I am trying to build a binary temporal image classifier by combining ResNet18 and an LSTM. However, I have never really used RNNs before and have been struggling on getting the correct output shape.
I am using a batch size of 128 and a sequence size of 32. The images are 80x80 grayscale images.
The current model is:
class CNNLSTM(nn.Module):
def __init__(self):
super(CNNLSTM, self).__init__()
self.resnet = models.resnet18(pretrained=False)
self.resnet.conv1 = nn.Conv2d(1, 64, kernel_size=7, stride=2, padding=3)
self.resnet.fc = nn.Sequential(nn.Linear(in_features=512, out_features=256, bias=True))

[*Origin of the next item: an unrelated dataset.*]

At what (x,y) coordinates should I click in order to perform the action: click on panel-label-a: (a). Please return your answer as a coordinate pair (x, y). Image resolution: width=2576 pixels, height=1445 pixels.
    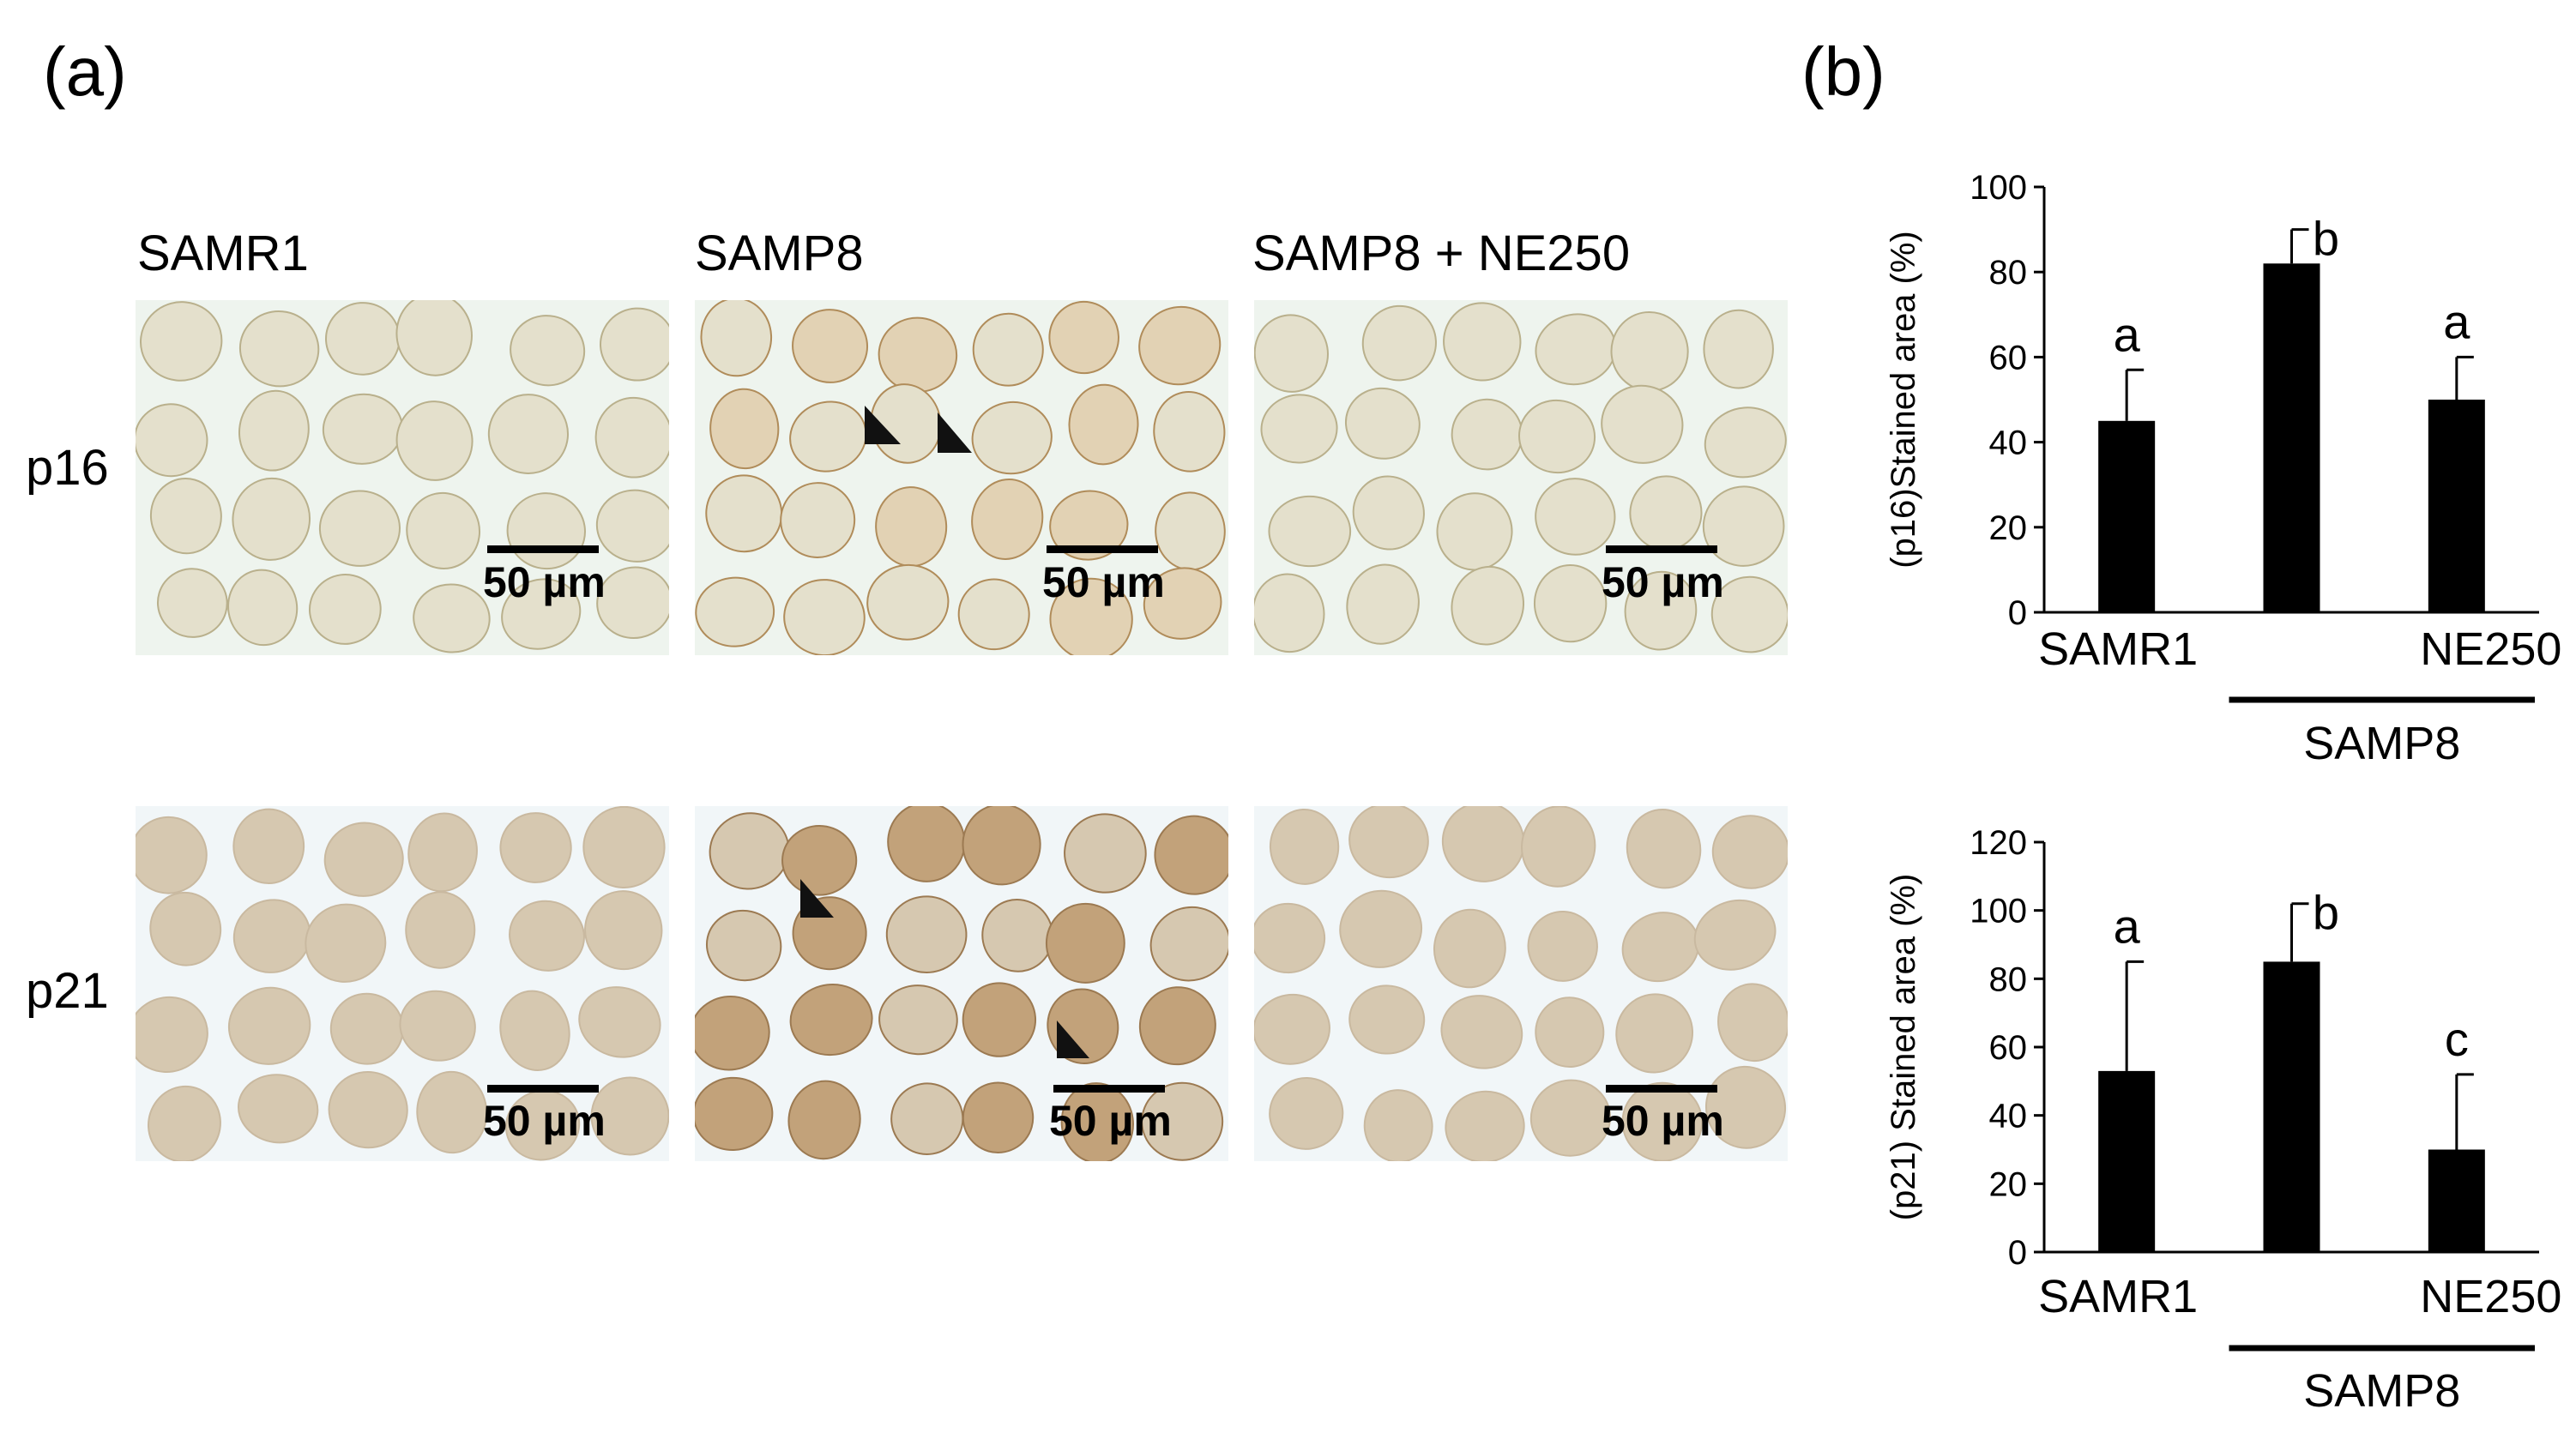
    Looking at the image, I should click on (85, 72).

self.lstm = nn.LSTM(input_size=256, hidden_size=256, num_layers=3)
self.fc1 = nn.Linear(256, 128)
self.fc2 = nn.Linear(128, 1)
def forward(self, x_3d):
#x3d: torch.Size([128, 32, 1, 80, 80])
hidden = None
toret = []
for t in range(x_3d.size(1)):
x = self.resnet(x_3d[:, t, :, :, :])
out, hidden = self.lstm(x.unsqueeze(0), hidden)
x = self.fc1(out[-1, :, :])
x = F.relu(x)
x = self.fc2(x)
print("x shape: ", x.shape)
toret.append(x)
return torch.stack(toret)
Which returns a tensor of shape torch.Size([32, 128, 1]) which, according to what I understand, means that every nth row represents the nth time step of each element in the sequence.
How can I get output of shape 128x1x32 instead?
And is there a better way to do this?